The California Office of Administrative Law (OAL) has approved the California Department of Financial Protection and Innovation’s (DFPI) final regulations, which require providers of commercial financing, including nonbank lenders, to provide commercial borrowers with cost-of-credit disclosures similar to those provided to consumer customers. These regulations become effective on December 9, 2022.
How We Got Here
The statute that governs commercial financing is the California Financial Code (see Cal. Fin. Code §§ 22800 to 22895). On September 30, 2018, California enacted SB No. 1235, which is now codified at Division 9.5 of the California Financial Code. That law requires providers of commercial financing to give consumer-style “cost-of-credit” disclosures to recipients and directed the DFPI to promulgate regulations governing those disclosures. In our article about SB No. 1235, dated September 4, 2019, we discussed the proposed law and, in particular, how a provider was defined and what was required to be disclosed. In October 2020, the DFPI proposed regulations, which were subsequently modified several times in response to comments from various stakeholders. The final regulations were sent to the OAL for review in December 2021 and approved by the OAL on June 9, 2022.

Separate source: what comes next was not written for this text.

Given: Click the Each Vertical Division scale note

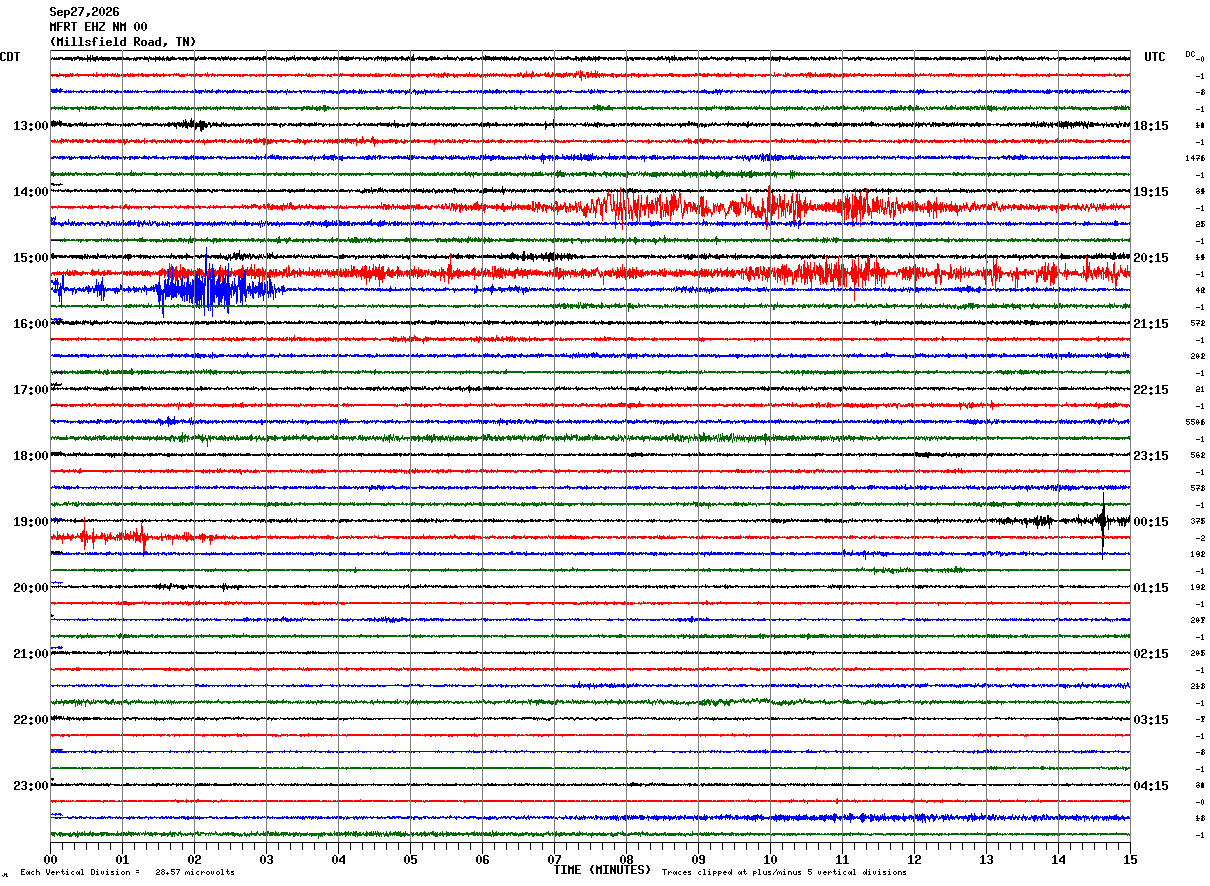Looking at the screenshot, I should (127, 872).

The DFPI’s final regulations address seven categories of commercial financing transactions:
- Closed-End Transactions
- Open-End Credit Plans
- General Factoring
- Sales-Based Financing (eg, merchant cash advances)
- Lease Financing
- Asset-Based Lending Transactions
- All Other Transactions (a catchall for transactions that don’t fit in the six specific categories above)

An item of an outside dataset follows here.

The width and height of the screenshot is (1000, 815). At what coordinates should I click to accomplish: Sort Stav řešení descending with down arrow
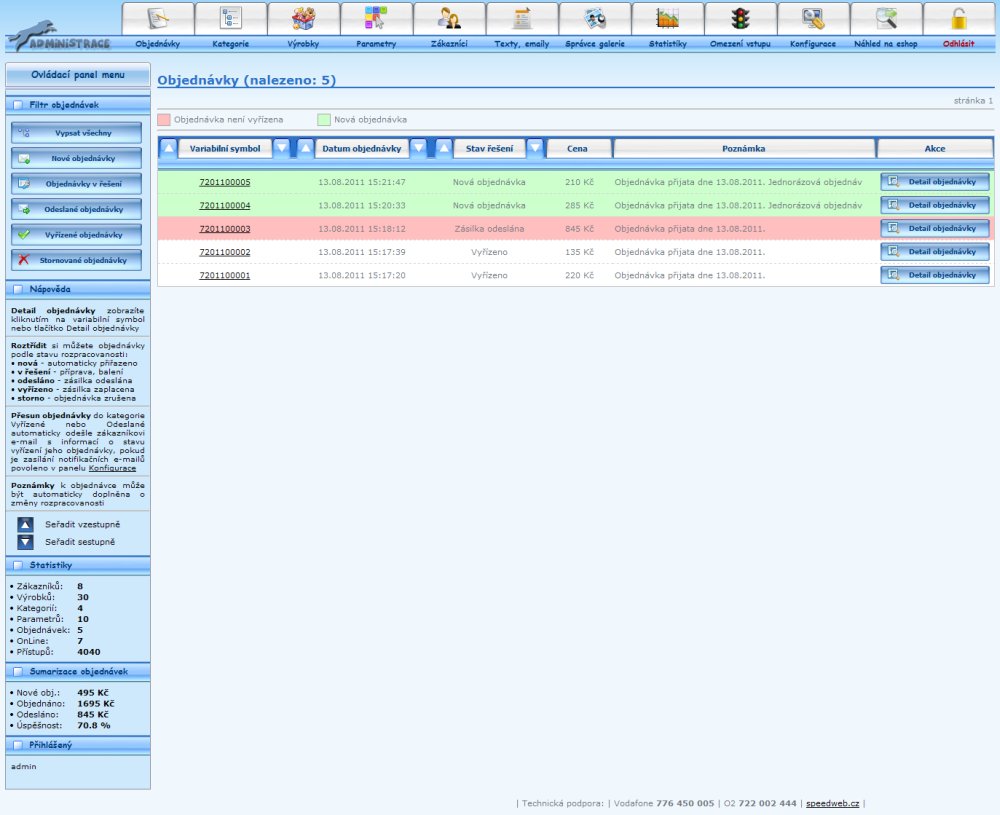pos(535,148)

At the time of extending a financing offer, a commercial financing provider is required to provide cost-of-credit disclosures to recipients whose business is directed or managed principally from California. Moreover, the final regulations mandate the formatting and content requirements, row by row and column by column, for each category of commercial financing. We note that the final regulations also impose other requirements, for example, signature requirements (including electronic signatures) and rules for determining statutory exemptions. We further note that the final regulations require disclosures of annual percentage rates (APRs) and disclosures for estimating or calculating APRs, finance charges, and other items. The final regulations state that a non-depository institution that is providing technology or support services to a depository institution’s commercial financing program is exempt if the non-depository institution has no interest in or agreement to acquire an interest in the commercial financing, and the program is not branded with the non-depository institution’s trademark.
An important takeaway is that given the limited scope of the exemption for non-depository institutions, typical arrangements between fintech companies and banks may result in fintech companies fitting the definition of a provider and, as such, being subject to these regulations.
The final regulations will be effective on December 9, 2022, so it is important to get started with building the processes and systems needed to comply. Notably, other states, including New York, Utah, and Virginia, are currently considering similar rules. And some states, including Connecticut, Maryland, Missouri, and New Jersey, are considering or have considered a version of these rules that would apply to small businesses.
The content of this article is intended to provide a general guide to the subject matter. Specialist advice should be sought about your specific circumstances.